Announcement

Collapse
No announcement yet.
X
  • Filter
  • Time
  • Show
Clear All
new posts

  • Dealing with (technical Stata) duplicates that are not real duplicates

    Hi,

    I imported data and merged it with other (pane)l data. Reshaping the data resulted in this message: "There are multiple observations on the same Date within ID_S."

    I guess it is based o the fact that on the same day multiple (and additive) values are found in the dataset. You can see it in the sample (the value of 163.607). Stata is technically showing this as a duplicate.

    I don't know how to deal with it as double dates cause problems.

    Any idea highly appreciated.


    Code:
    * Example generated by -dataex-. To install: ssc install dataex
    clear
    input int Date double Debt_amount str7 ID_S double(Equity_amount Repurchase_amount) str9 Status
    16821       . "U295141" 163.607      . ""         
    16821       . "U295141" 163.607      . ""         
    16824       . "U904391"       . 98.269 "Completed"
    16824       . "U30709W"   16.08      . ""         
    16825       . "F922029" 738.082      . ""         
    16826 605.801 "D882362"       .      . ""         
    end
    format %td Date


  • #2
    Well if your "technical" duplicates are really completely duplicated (i.e. all of the variables contain exactly the same values) you can eliminate them with
    Code:
    duplicates drop
    But, before you do that, I would suggest you go back and review the data management process that led you to this point. -merge- does not create duplicate observations for no reason. Does your example data include all of the variables in the real data set? If so, it is likely that these "technical duplicates" actually contain different values for some variables--and then you cannot proceed to -reshape- the data until you resolve those conflicts (or change the -reshape- command's -i()- and -j()- options by adding a new variable that reliably distinguishes the "technical duplicates" from each other.)

    Moreover, even if the observations really are complete duplicates, -merge-ing does not create true duplicate observations out of thin air. The fact that they are there, but you don't expect them, suggests to me either that your expectations are incorrect and you are asking -reshape- to do the impossible, or something went wrong in the data management that led up to this point. If the latter, then there may be other errors as well that you should correct before moving ahead.

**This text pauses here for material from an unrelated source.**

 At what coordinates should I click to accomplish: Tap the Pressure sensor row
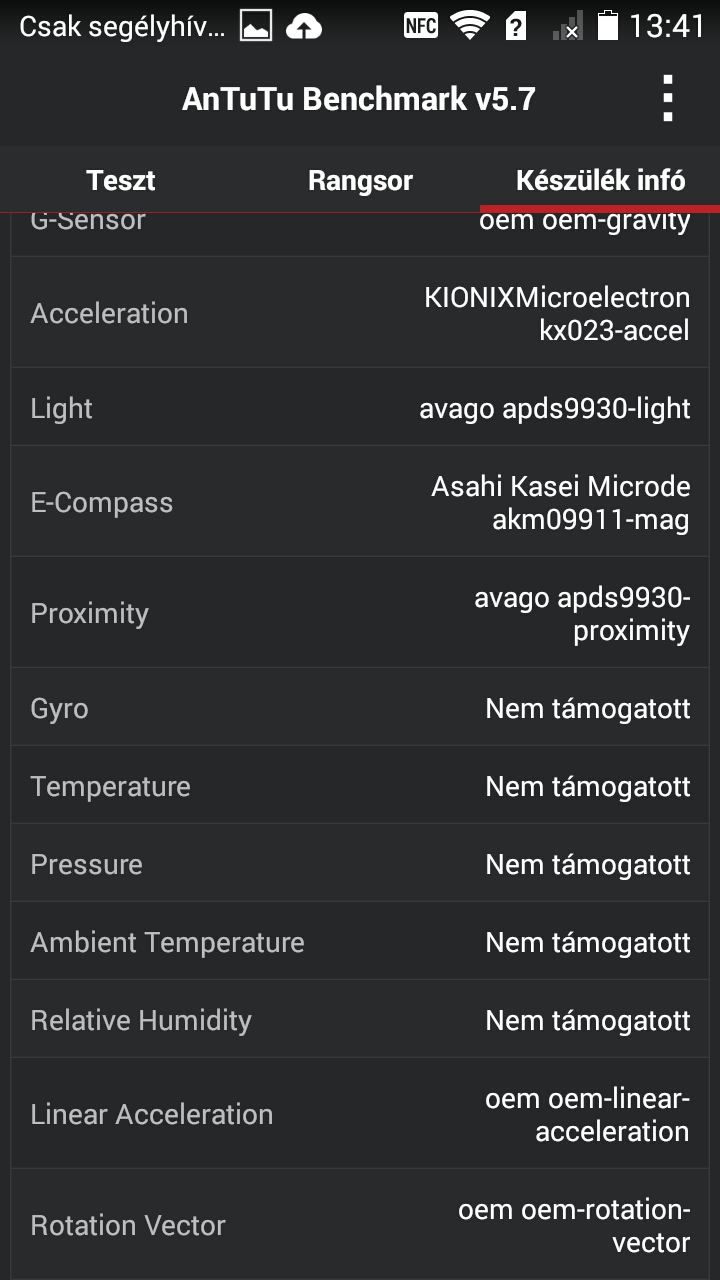[x=360, y=864]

    Finally, why do you want to -reshape- this data. It is already in a nice long layout for panel data analysis (except for the duplication of ID-time combinations). If you go to wide layout you will just make it more difficult (or even impossible) to do further analysis of this data as most Stata commands are optimized for use with long data. The wide layout is really useful only for creating visual displays of the data, or certain graphing commands, and a handful of analysis commands. So if you are tempted to go to wide layout just because you are accustomed to seeing data that way in spreadsheets, think a bit more carefully--Stata is not a spreadsheet and wide data is more cumbersome to work with in Stata. (That said, if there shouldn't be duplications of ID and time in your data at this point, you still need to fix that even if you don't have -reshape- nagging you about it.)

    Comment


    • #3
      First, the obligatory warning. The experienced users here generally agree that, with few exceptions, Stata makes it much more straightforward to accomplish complex analyses using a long layout of your data rather than a wide layout of the same data. The problem you have encountered is one example of that. So think hard about why you want a wide layout.

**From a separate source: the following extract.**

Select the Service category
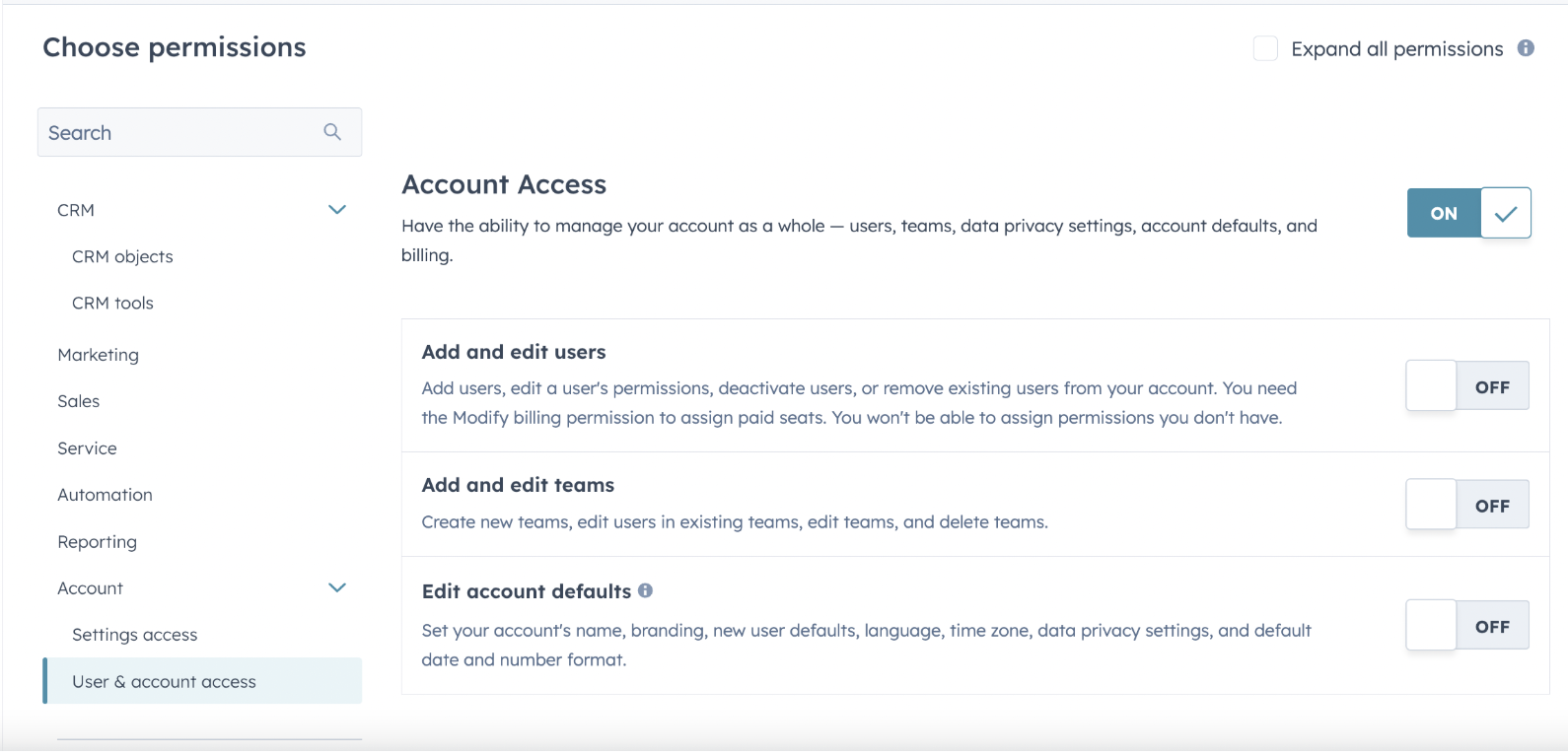This screenshot has height=755, width=1568. [x=87, y=448]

      Next, a problem. You don't tell us how you were trying to reshape your data, you don't tell us what the command was. That makes it difficult to know if the solution I recommend will be helpful in your case. Do take a few moments to review the Statalist FAQ linked to from the top of the page. Note especially sections 9-12 on how to best pose your question. The more you help others understand your problem, the more likely others are to be able to help you solve your problem.

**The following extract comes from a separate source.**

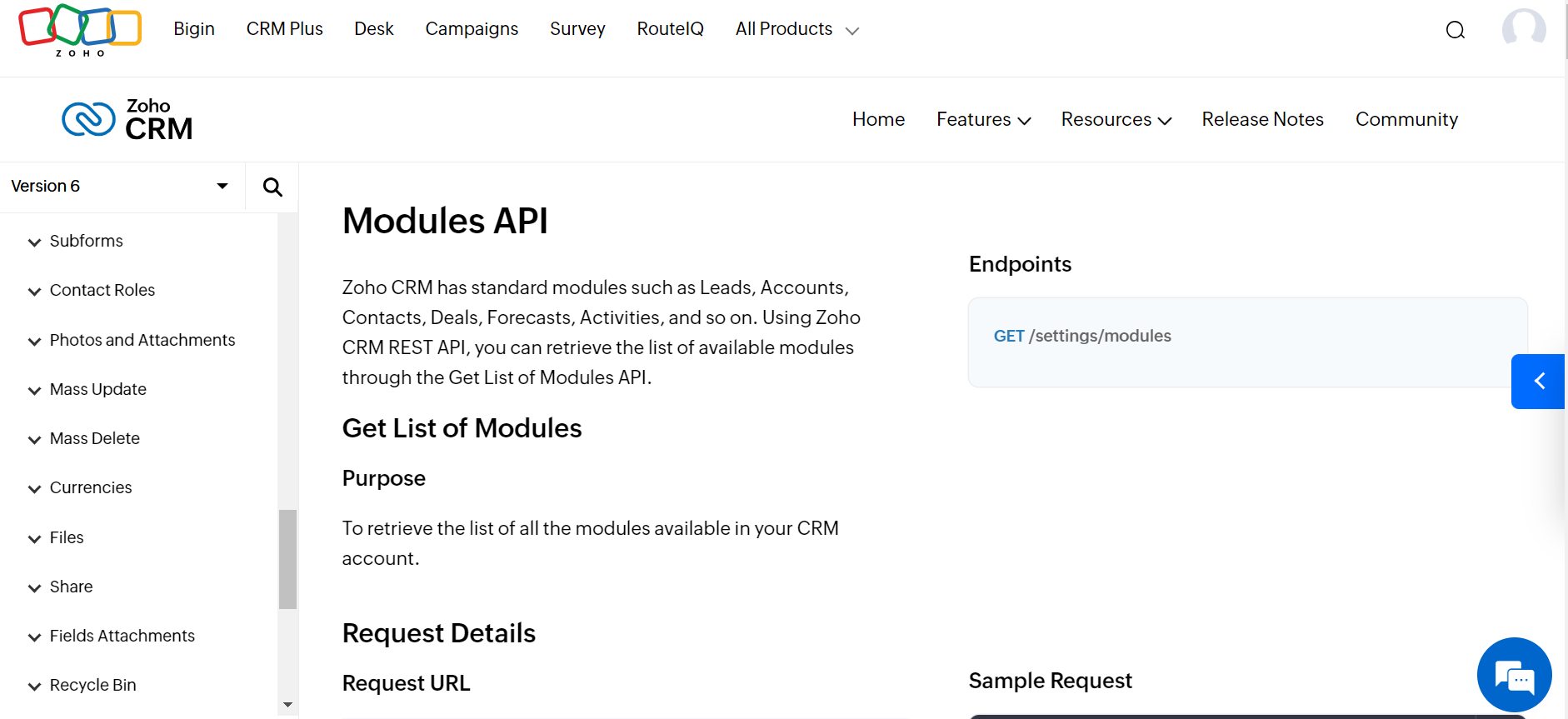Open the Community menu item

      With that said, since you describe your duplicated data as additive values, perhaps collapsing the duplicated observations adding up the values to create daily totals will solve your problem. Clyde's post assumes that because the value of Debt_amount is identical on both observations, the represent true duplicates. That is what I would expect as well, but since I cannot fully understand what you are trying to accomplish, I will take your word that the two observations for U2095141 with a debt amount of 163.607 represent two separate but identical transactions that can be combined into a single transaction for the day.
      Code:
      * Example generated by -dataex-. To install: ssc install dataex
      clear
      input int Date double Debt_amount str7 ID_S double(Equity_amount Repurchase_amount) str9 Status
      16821       . "U295141" 163.607      . ""        
      16821       . "U295141" 163.607      . ""        
      16824       . "U904391"       . 98.269 "Completed"
      16824       . "U30709W"   16.08      . ""        
      16825       . "F922029" 738.082      . ""        
      16826 605.801 "D882362"       .      . ""        
      end
      format %td Date
      
      collapse (sum) Debt_amount Equity_amount Repurchase_amount (firstnm) Status, by(ID_S Date)
      list, clean abbreviate(20) noobs
      Code:
      . list, clean abbreviate(20) noobs
      
               Date      ID_S   Debt_amount   Equity_amount   Repurchase_amount      Status  
          25jan2006   D882362       605.801               0                   0              
          24jan2006   F922029             0         738.082                   0              
          20jan2006   U295141             0         327.214                   0              
          23jan2006   U30709W             0           16.08                   0              
          23jan2006   U904391             0               0              98.269   Completed
      Last edited by William Lisowski; 04 Mar 2019, 13:48.

      Comment


      • #4
        Thanks William, you are right. The best way is certainly to recheck whether these are duplicates or just 2 debt issues on one day (my assumption and the reason for this question). Thanks for the code, which is very helpful to me.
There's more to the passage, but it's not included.